4.3. Ablation Experiments

4.3.1. Architecture Design

In this section, we evaluate the effectiveness of the proposed method using different setups on the ImageNet VID dataset. Table 1 compares the object detection performance of the proposed method with various setups. The baseline still-image object detector is Faster R-CNN. For a fair comparison, identical RPN and object detection subnetworks are adopted for all different setups.
Table 1. Performance comparison of different setups using ImageNet VID validation set. (Baseline: Faster R-CNN still-image baseline detector. AR: Aspect ratio change detection module for ConvLSTM. M: Motion event detection module for ConvLSTM. OR: Object relation module. SFS: Supporting frame selection module. A-ROI: Adaptive ROI pooling).
Setup 1 is Faster R-CNN object detector, our still-image baseline. In Table 1, it can be observed that the baseline detector performance is 74.1%, a pretty low performance since no temporal contextual information is exploited in the video dataset.
Setup 2 applies conventional ConvLSTM to generate and transmit temporal contextual information across the frames. From Table 1, we can observe that the detection performance has been improved by 2.7% compared to that of the still-image baseline detector. However, since the conventional ConvLSTM equally generates the temporal contextual information, it is difficult to handle some challenging events such as aspect ratio change or large motion.
Setup 3 introduces the “aspect ratio” event detection module on top of the ConvLSTM. The module focuses on training the aspect ratio change detection subnetwork by calculating the percentage of aspect ratio changes between two consecutive frames F t and F t 1 , as explained in Section 3.2.1. Similarly, Setup 4 introduces the “motion” event detection module on top of the ConvLSTM. The module pays attention to the motion change by computing the IoU between two consecutive frames F t and F t 1 , as introduced in Section 3.2.2. Compared with the conventional ConvLSTM, we can observe that the overall performance is improved to 77.7% and 77.8% by introducing the “aspect ratio” event detection module and the “motion” event detection module, respectively.
Setup 5 combines both event detection modules on top of the ConvLSTM. Specifically, the event detection modules consist of both challenging events: Aspect ratio changes and large motion. Therefore, the event detection modules can highlight the area where the challenging event occurs. As a result, the event-aware ConvLSTM is able to acquire more temporal contextual information in that area. It can be seen that a decent improvement with mAP of 78.2% is obtained by introducing the proposed event-aware ConvLSTM.
Setup 6 applies the object relation module to our proposed video object detectors. In particular, it computes the relation feature between each target ROI and all reference ROIs. The relation feature can be used to enhance the features maps generated by the FC layers for each target ROI. Then, the object detection subnetwork will take the enhanced features for each target ROI as inputs to make final predictions.
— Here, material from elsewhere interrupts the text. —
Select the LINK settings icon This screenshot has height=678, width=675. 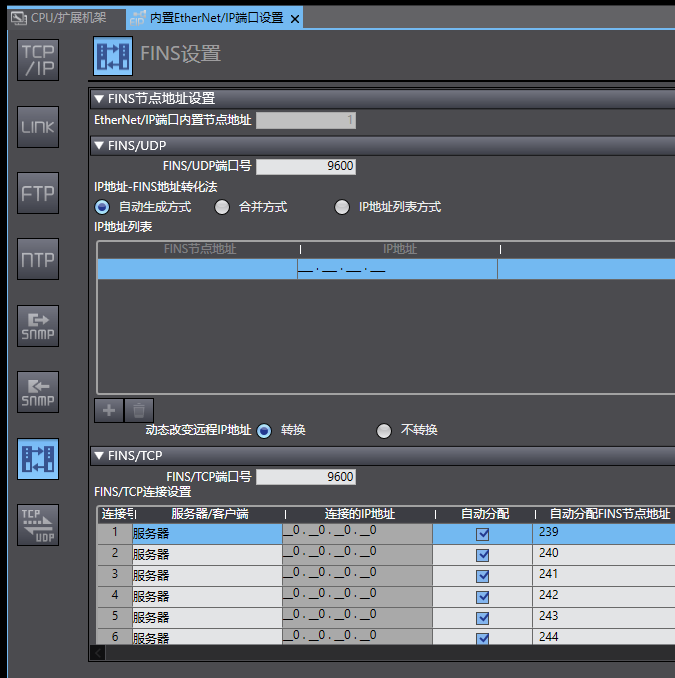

It can be observed that the detection performance using the object relation module has been improved to 79.8%.
Setup 7 is similar to Setup 6, except that we introduce the supporting frame selection for the object relation module. Precisely, the supporting frame selection module calculates the Gaussian similarity between the current frame and one of the past candidate frames. Then, it chooses the frame with the least similar feature map as the supporting frame, and its ROIs will be used as reference proposals for the object relation module. Compared with Setup 6, we can observe that a larger performance gain is obtained after introducing the supporting frame selection.
Setup 8 is our proposed architecture in the complete form. Here, we utilize an adaptive ROI pooling to pool features based on the ROI’s aspect ratio. It effectively prevents the ROI pooling process from losing important feature values. The experimental results show that our proposed methods achieve the best performance (81.0%) among all different setups. Figure 7 and Figure 8 presents several qualitative detection results that prove the effectiveness of our proposed method.
Figure 7. Detection results of “aspect ratio change” events from ImageNet VID validation dataset. Our proposed method using the event detection module shows improvements of detecting “aspect ratio change” events compared with the still-image baseline Faster R-CNN and our proposed method without considering the event detection module.
Figure 8. Detection results of “large motion” events from ImageNet VID validation dataset. Our proposed method using the event detection module shows improvements of detecting “large motion” events compared with the still-image baseline Faster R-CNN and our proposed method without using the event detection module.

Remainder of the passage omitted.